INPUT FOR THIS TASK:
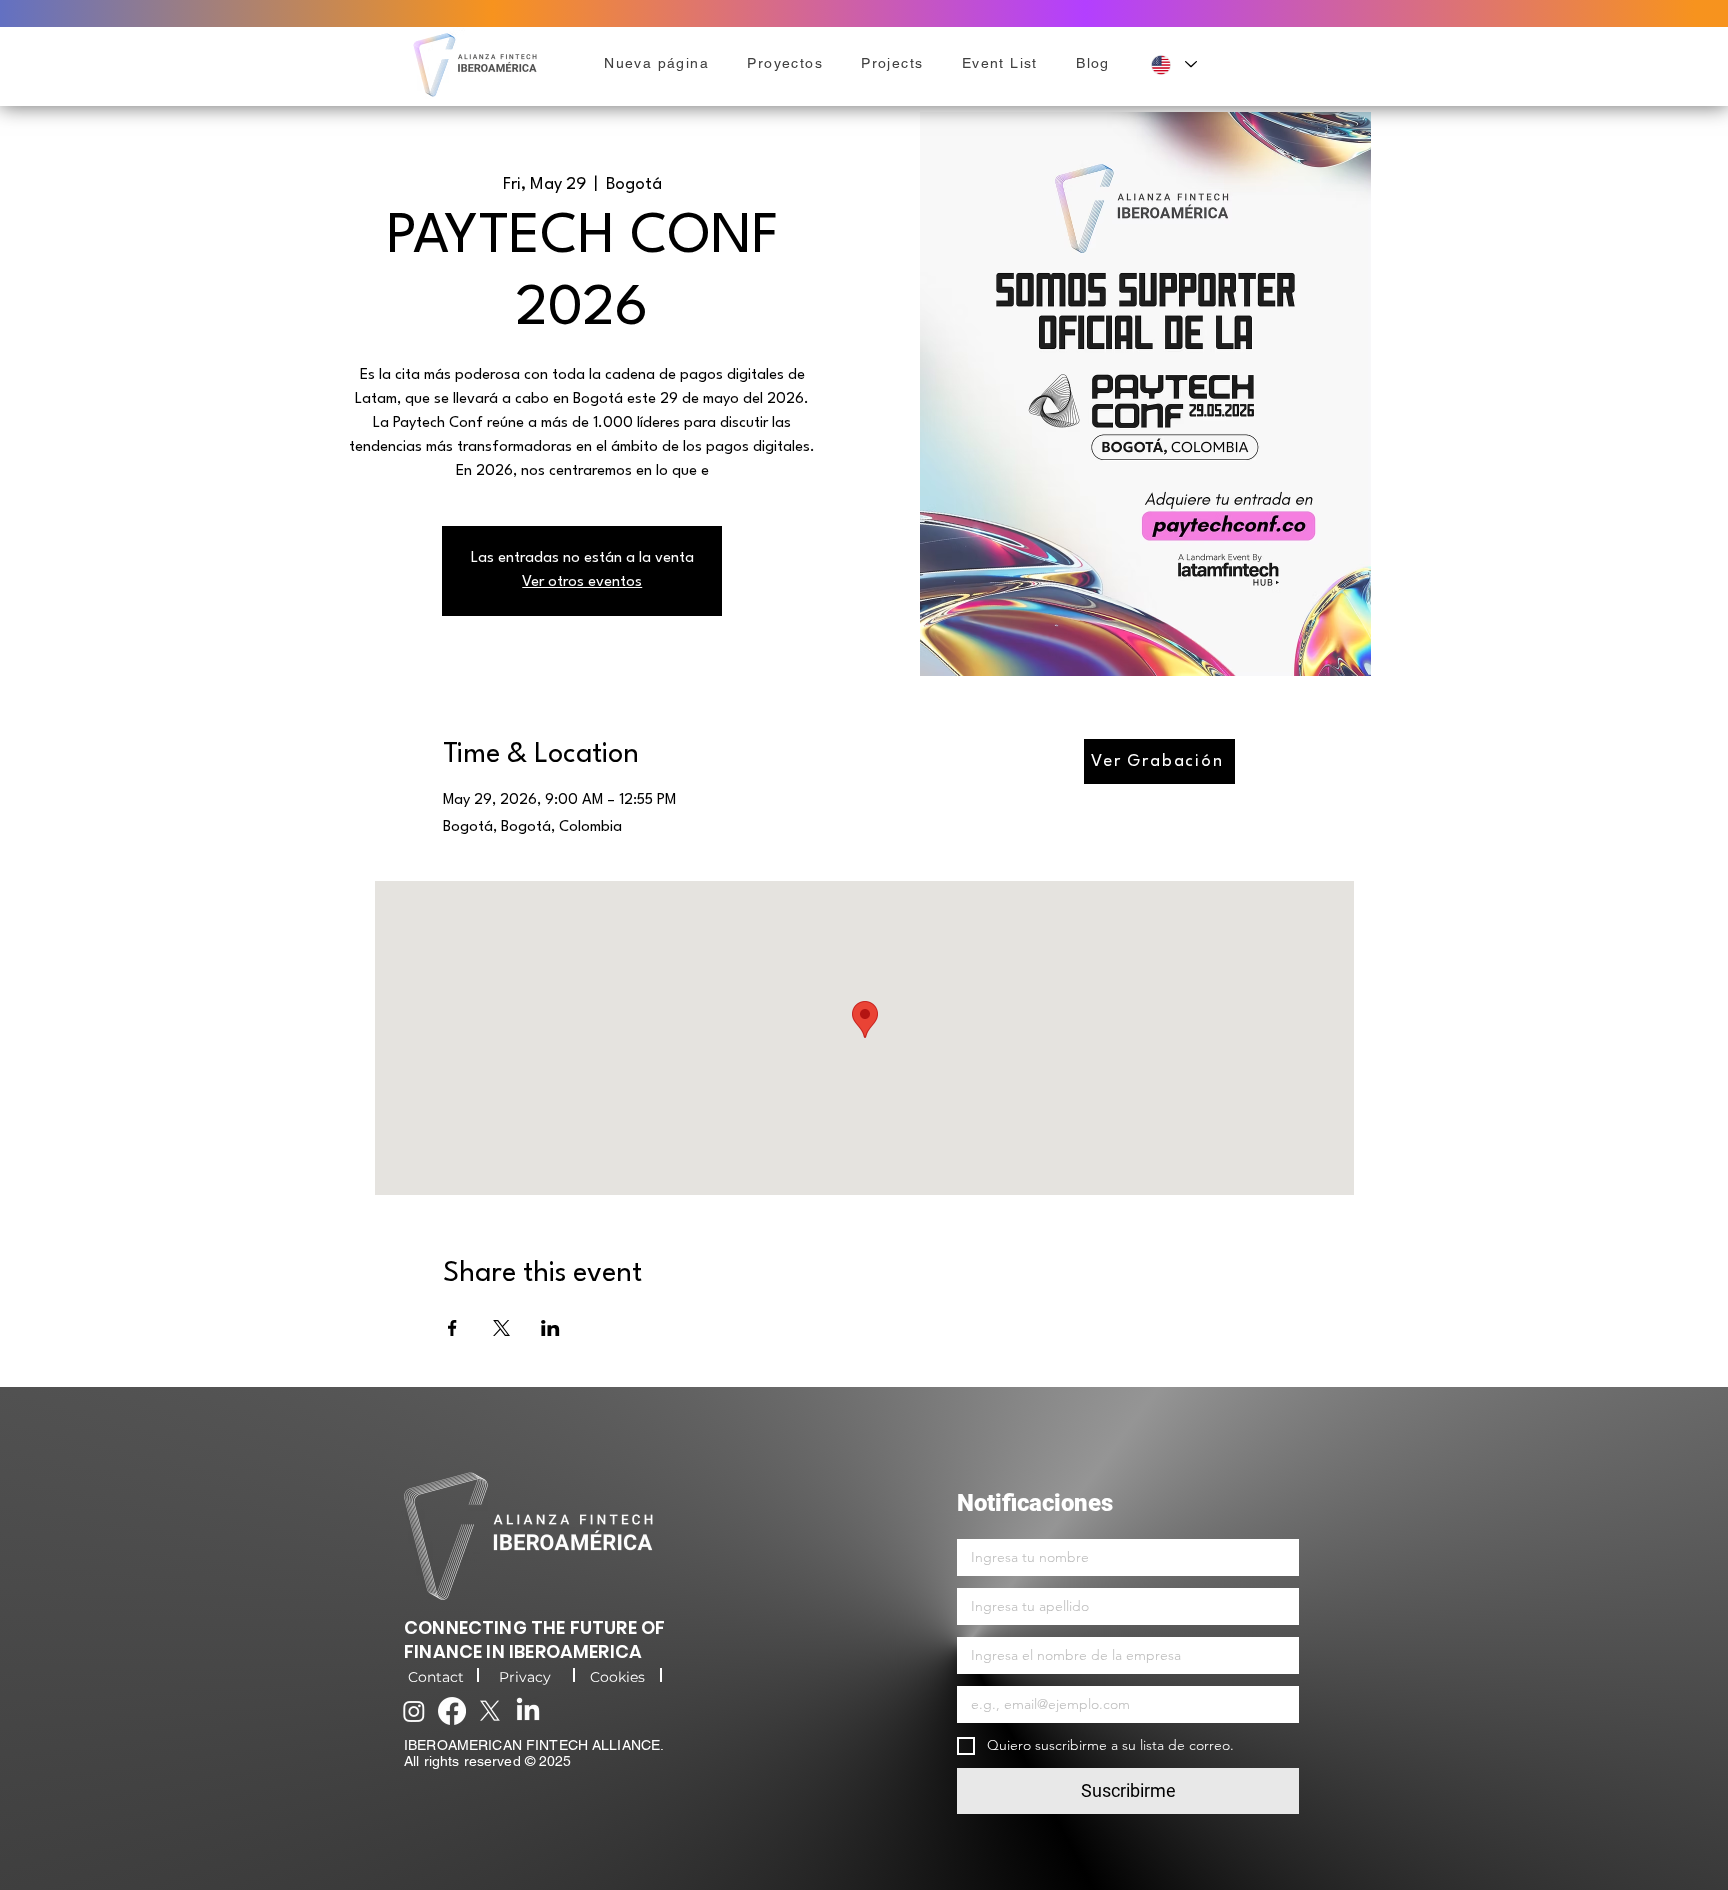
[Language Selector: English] (1174, 64)
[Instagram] (414, 1711)
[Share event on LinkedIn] (550, 1328)
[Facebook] (452, 1711)
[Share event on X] (501, 1328)
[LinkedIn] (528, 1711)
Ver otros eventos (582, 582)
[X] (490, 1711)
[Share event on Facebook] (452, 1328)
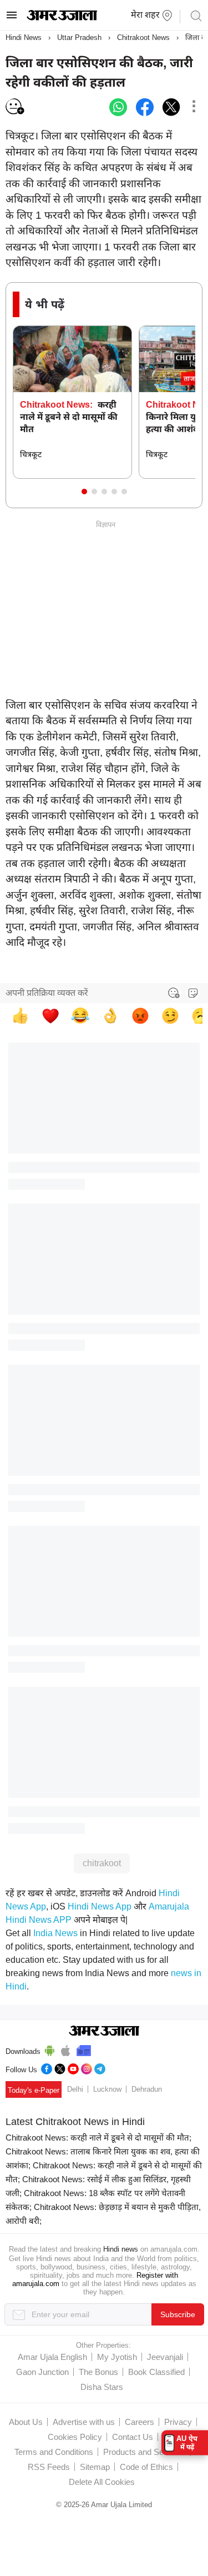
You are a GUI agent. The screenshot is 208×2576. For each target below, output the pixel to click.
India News (55, 1933)
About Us (26, 2422)
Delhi (75, 2089)
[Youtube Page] (73, 2067)
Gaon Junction (42, 2372)
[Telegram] (99, 2067)
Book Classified (156, 2372)
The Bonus (98, 2372)
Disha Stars (101, 2387)
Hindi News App (99, 1906)
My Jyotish (117, 2357)
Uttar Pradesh (79, 37)
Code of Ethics (146, 2467)
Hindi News (24, 37)
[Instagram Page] (86, 2067)
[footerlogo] (104, 2032)
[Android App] (49, 2048)
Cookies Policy (75, 2437)
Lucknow (107, 2089)
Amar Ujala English (52, 2357)
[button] (84, 491)
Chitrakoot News (143, 37)
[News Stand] (84, 2048)
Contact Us (132, 2437)
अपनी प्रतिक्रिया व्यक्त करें (47, 993)
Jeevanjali (165, 2357)
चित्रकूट (31, 454)
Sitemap (95, 2467)
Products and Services (144, 2452)
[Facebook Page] (46, 2067)
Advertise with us (84, 2422)
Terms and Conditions (53, 2452)
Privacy (178, 2422)
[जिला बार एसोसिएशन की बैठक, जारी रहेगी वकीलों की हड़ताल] (118, 107)
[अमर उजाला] (62, 17)
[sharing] (193, 107)
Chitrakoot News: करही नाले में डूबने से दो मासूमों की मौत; (98, 2137)
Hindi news (120, 2249)
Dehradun (146, 2089)
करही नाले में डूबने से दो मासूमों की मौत (69, 417)
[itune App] (65, 2048)
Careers (139, 2422)
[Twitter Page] (59, 2067)
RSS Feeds (49, 2467)
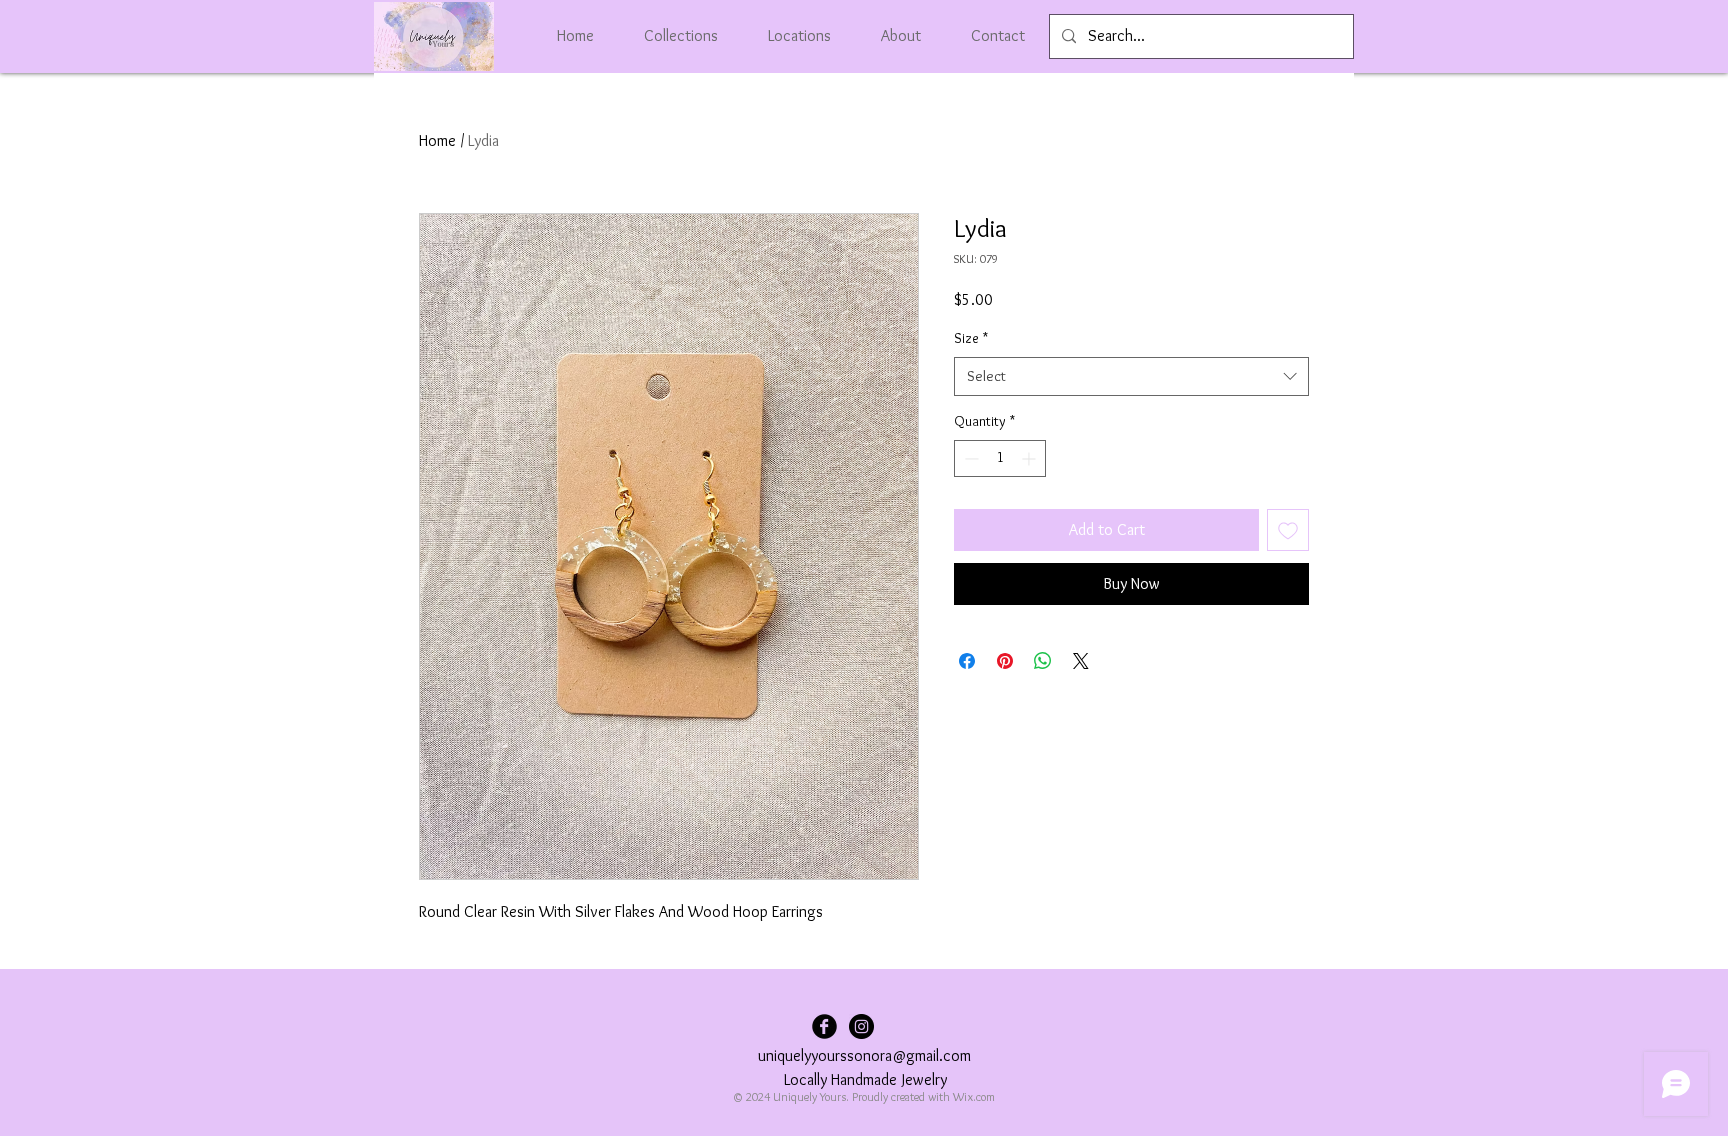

YOUR GOAL:
In the data above, find the line containing "Products and Services (144, 2452)"; from there, please write out each line through the end, exactly, with the pictures omitted.

RESULT:
Products and Services (144, 2452)
[Facebook Page] (46, 2067)
Advertise with us (84, 2422)
Terms and Conditions (53, 2452)
Privacy (178, 2422)
[जिला बार एसोसिएशन की बैठक, जारी रहेगी वकीलों की हड़ताल] (118, 107)
[अमर उजाला] (62, 17)
[sharing] (193, 107)
Chitrakoot News: करही नाले में डूबने से दो मासूमों की मौत; (98, 2137)
Hindi news (120, 2249)
Dehradun (146, 2089)
करही नाले में डूबने से दो मासूमों की मौत (69, 417)
[itune App] (65, 2048)
Careers (139, 2422)
[Twitter Page] (59, 2067)
RSS Feeds (49, 2467)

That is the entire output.